- _Stored items_
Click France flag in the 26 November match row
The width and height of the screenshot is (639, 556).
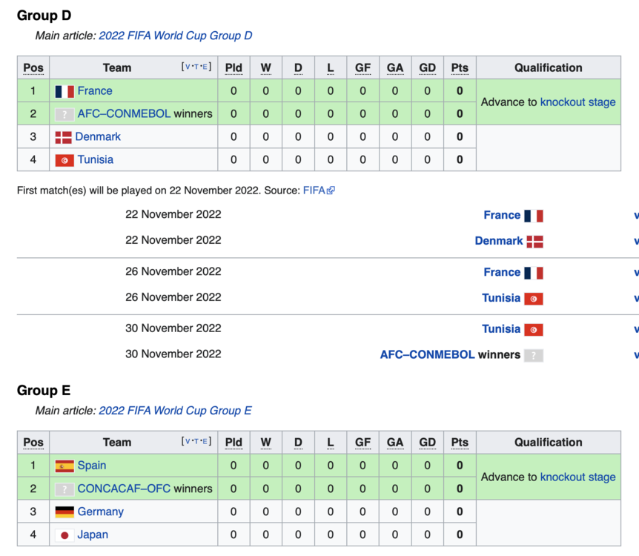pos(534,273)
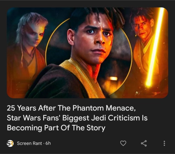Click the Screen Rant SR logo
175x154 pixels.
click(10, 143)
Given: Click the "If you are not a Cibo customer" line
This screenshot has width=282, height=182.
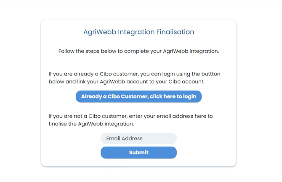Looking at the screenshot, I should pyautogui.click(x=131, y=116).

- _What is needed_
Take the line with "The width and" and every line after it through the end of the data, and write only them out exactly, leaving out the pictures.

- _The completed task_
The width and height of the screenshot is (639, 556).
pos(534,273)
Click the Screen Rant SR logo
175x154 pixels.
click(10, 143)
Given: Click the "If you are not a Cibo customer" line
This screenshot has width=282, height=182.
Looking at the screenshot, I should pyautogui.click(x=131, y=116).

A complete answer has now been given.